Rabbi Shimon ben Halafta was a rabbi who lived in the 2nd century CE (fourth generation of tannaim).

His life
Little is known of his life, but a number of stories are recorded involving him, often involving miracles.

He was the brother of R' Jose ben Halafta and the son of R' Halafta. He lived in Ein Teenah, which some identify with modern-day עין תינה in the Golan Heights.

He was obese. Once on a hot day, he asked his daughter to fan him, offering to pay her for this service with packages of nard spices. Suddenly the wind blew, and he exclaimed, "How many packages of nard do I owe to the master of the wind (God)?"

He was extremely poor. It is said that once he did not have money for Shabbat expenses, and upon praying he was miraculously given a precious stone. However, his wife refused to use the stone, so as not to have his reward in this world detract from his reward in the world to come. He prayed again, and the stone was miraculously taken back.

It is reported that once he was confronted by lions while traveling. He prayed, and two cuts of meat miraculously descended from heaven. The lions ate one, allowing him to escape. He took the second cut to the beit midrash, where it was ruled kosher to eat.

He was known as the "researcher of matters", and would perform various experiments to understand nature better. He once performed an experiment to determine the social patterns of ants, but a later rabbi, Rav Aha b. Rava, criticized its methodology.
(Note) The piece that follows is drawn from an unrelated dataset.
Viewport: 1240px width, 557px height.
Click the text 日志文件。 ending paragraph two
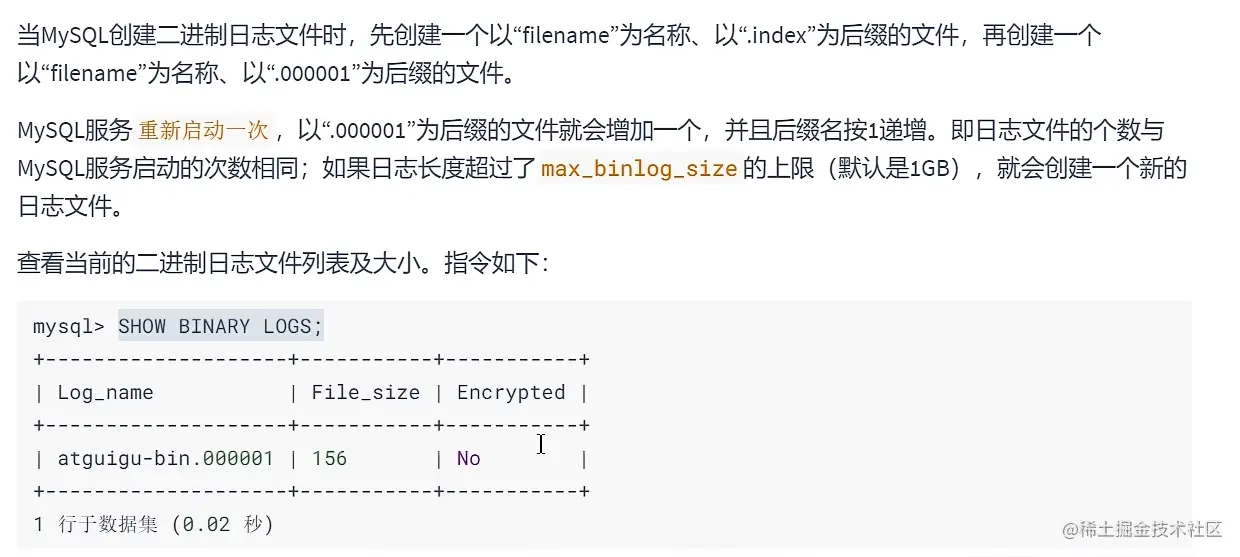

He is said to be buried in the old cemetery in Tzfat.

Teachings
He is known for his aggadic teachings, particularly those regarding the value of peace.

Quotes
 The Holy One - blessed be He - found no better vessel in which to hold blessing for Israel than peace.
 Great is peace, for when the Holy One - blessed be He - created His world, He made peace between the upper and the lower world... On the second day He created from the upper world... on the third day He created from the lower world... on the fourth day from the upper world... on the fifth day from the lower world... On the sixth day He came to create man. He said: If I create him from the upper world, the upper world will have one more creation than the lower world; if I create him from the lower world, the lower world will have one more creation than the upper world. What did He do? He created him from the upper world and the lower world. As it says: "The Lord God fashioned man dust from the earth" - from the lower world; "and blew in his nose the breath of life" - from the upper world.